Problem description: Of all the entries below, retype only the lines from the one with "Qing Dynasty, Rise and Zenith (593, 1745)" through the one with "Rajputs (575, 1821)", exactly as they appear.

___ Records to process ___

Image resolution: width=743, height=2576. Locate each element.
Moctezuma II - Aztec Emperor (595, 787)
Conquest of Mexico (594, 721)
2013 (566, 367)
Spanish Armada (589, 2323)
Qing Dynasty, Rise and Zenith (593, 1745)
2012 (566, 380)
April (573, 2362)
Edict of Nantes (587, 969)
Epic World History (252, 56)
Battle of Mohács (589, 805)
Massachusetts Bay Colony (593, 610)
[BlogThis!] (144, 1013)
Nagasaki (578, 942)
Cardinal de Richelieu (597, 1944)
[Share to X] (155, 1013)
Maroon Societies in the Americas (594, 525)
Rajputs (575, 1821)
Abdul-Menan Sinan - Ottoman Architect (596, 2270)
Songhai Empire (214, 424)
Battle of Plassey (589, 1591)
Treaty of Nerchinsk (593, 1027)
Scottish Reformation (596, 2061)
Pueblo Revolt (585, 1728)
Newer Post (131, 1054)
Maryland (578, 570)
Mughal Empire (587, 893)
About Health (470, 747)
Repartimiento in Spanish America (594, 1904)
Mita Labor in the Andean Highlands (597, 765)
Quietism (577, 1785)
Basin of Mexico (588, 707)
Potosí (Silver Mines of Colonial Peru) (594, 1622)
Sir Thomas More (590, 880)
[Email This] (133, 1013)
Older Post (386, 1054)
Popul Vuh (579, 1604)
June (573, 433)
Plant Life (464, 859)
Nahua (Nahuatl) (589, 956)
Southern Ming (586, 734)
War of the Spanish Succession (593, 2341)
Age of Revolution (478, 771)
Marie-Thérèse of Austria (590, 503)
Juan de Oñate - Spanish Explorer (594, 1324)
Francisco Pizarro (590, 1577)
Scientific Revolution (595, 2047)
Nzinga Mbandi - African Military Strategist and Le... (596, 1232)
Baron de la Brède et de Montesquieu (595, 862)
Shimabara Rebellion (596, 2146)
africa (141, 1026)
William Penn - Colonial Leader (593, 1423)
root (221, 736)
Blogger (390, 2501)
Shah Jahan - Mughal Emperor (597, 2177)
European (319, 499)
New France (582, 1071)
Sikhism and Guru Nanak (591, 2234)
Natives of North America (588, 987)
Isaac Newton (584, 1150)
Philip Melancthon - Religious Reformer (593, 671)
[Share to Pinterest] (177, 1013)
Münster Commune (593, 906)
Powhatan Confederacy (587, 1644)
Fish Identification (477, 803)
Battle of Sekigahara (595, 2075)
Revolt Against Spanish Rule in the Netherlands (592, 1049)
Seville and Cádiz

___

Response area:
Qing Dynasty, Rise and Zenith (593, 1745)
2012 (566, 380)
April (573, 2362)
Edict of Nantes (587, 969)
Epic World History (252, 56)
Battle of Mohács (589, 805)
Massachusetts Bay Colony (593, 610)
[BlogThis!] (144, 1013)
Nagasaki (578, 942)
Cardinal de Richelieu (597, 1944)
[Share to X] (155, 1013)
Maroon Societies in the Americas (594, 525)
Rajputs (575, 1821)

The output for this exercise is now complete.